Top 10 Sysadmin Horror Stories: From rm -rf Disasters to Production DB Deletions


3 views

One sysadmin shared how a simple cleanup script turned catastrophic when it contained:

# Oops! Missing the directory path
rm -rf / var/log/apache2/*

The extra space between / and var made the command target the root directory. They caught it after 30 seconds, but critical system files were already gone.

A DBA meant to drop a test database but accidentally targeted production:

-- Meant to run on test-server-01
DROP DATABASE customer_data;
-- Executed on prod-db-01 instead

4 hours of transaction data lost before restoring from backups.

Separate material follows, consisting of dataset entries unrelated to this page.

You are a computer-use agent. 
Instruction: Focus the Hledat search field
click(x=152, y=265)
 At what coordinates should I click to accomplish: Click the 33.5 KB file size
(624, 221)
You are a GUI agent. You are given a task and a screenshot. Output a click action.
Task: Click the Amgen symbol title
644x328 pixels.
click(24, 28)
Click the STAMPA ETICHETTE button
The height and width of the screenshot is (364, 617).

A storage admin was expanding a LUN but formatted the wrong device:

# Meant to format /dev/sdh1
mkfs.ext4 /dev/sdi1
# Oops - that was the backup server's disk

Bonus points: The backup server was handling that night's backups.

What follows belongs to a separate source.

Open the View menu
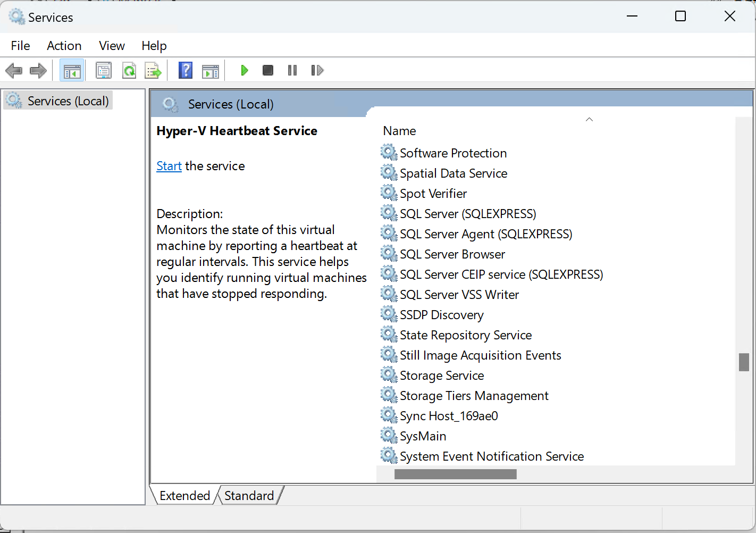The image size is (756, 533). click(x=112, y=46)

A Python script for cleaning old VMs had a logic error:

# Bug in age calculation
if vm.created_at < datetime.now() - timedelta(days=30):
    vm.delete()  # Ran on all VMs due to negative time delta

An engineer testing HA configuration took down both nodes:

# Testing failover
systemctl stop haproxy@node1
systemctl stop haproxy@node2  # Oops, forgot to start node1 first

All external services were down for 18 minutes.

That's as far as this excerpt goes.